Problem to work on: Check each line below for the word "agent", then please report how many lines have it and nothing more.

(Collected data)
═══
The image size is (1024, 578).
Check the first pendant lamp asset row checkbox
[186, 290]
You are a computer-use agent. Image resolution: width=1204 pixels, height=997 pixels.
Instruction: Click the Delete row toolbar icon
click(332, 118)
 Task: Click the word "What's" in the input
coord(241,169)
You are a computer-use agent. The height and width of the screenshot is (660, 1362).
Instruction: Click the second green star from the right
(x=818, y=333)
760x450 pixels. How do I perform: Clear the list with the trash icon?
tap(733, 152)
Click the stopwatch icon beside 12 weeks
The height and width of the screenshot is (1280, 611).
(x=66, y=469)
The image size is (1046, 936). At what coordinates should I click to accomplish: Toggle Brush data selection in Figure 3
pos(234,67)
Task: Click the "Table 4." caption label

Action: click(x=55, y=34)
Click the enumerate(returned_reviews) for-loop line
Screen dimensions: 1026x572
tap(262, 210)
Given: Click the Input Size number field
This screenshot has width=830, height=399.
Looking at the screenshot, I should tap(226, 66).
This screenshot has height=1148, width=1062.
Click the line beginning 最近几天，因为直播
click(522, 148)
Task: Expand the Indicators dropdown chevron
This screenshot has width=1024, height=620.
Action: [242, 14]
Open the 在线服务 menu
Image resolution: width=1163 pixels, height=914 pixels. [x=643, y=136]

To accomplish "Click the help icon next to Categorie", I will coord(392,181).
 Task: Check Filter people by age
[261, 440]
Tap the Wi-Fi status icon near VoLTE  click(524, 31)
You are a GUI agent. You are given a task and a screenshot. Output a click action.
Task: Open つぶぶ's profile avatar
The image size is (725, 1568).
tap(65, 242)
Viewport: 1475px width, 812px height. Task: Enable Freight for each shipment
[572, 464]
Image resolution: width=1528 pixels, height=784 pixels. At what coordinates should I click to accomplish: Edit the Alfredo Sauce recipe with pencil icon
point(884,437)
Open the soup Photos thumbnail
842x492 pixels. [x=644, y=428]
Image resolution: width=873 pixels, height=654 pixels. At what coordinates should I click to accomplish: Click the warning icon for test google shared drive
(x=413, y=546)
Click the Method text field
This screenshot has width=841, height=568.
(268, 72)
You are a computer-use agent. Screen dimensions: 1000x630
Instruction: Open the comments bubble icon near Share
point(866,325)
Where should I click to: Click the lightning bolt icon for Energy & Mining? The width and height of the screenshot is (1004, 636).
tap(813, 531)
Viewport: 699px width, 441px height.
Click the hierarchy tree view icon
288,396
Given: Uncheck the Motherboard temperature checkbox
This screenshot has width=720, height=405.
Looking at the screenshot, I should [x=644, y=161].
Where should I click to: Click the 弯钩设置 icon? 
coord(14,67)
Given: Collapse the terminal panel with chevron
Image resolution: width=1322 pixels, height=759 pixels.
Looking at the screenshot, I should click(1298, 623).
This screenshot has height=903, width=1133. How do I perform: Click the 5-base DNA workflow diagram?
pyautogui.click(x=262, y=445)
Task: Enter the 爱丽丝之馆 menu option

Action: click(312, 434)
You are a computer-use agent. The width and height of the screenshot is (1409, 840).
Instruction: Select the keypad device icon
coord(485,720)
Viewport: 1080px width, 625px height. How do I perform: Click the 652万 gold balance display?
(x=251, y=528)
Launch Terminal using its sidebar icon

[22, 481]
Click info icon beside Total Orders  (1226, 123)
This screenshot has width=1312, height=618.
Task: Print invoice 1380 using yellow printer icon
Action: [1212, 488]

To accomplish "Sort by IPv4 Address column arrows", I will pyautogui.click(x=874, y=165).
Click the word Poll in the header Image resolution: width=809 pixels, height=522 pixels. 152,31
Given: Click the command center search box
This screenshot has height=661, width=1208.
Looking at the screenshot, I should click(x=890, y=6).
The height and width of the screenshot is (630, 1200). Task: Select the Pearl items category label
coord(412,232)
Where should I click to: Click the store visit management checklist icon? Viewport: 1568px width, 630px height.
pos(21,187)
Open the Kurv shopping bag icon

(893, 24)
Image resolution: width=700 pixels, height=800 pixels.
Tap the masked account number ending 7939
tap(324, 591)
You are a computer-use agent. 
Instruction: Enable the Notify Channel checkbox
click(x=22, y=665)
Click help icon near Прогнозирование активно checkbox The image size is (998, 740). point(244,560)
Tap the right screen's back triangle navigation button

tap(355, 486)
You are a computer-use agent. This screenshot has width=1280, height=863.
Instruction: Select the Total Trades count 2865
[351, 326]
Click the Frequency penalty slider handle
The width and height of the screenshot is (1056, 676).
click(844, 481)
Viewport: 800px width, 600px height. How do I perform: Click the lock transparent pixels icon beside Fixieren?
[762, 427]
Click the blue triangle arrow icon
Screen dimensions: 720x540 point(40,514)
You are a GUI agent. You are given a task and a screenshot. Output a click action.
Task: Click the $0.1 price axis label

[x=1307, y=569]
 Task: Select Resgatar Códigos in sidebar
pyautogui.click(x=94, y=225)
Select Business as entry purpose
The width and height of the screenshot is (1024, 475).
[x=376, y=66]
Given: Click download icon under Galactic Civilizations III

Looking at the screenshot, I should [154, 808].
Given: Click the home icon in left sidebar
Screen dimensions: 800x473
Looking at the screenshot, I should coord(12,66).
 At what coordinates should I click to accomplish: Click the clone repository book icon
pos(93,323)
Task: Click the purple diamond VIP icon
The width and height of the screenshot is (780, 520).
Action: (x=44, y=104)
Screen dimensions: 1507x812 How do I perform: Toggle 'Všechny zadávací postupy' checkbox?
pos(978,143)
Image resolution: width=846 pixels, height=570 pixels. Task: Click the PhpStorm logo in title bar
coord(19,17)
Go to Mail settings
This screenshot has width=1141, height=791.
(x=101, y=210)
═══
Expected output: 8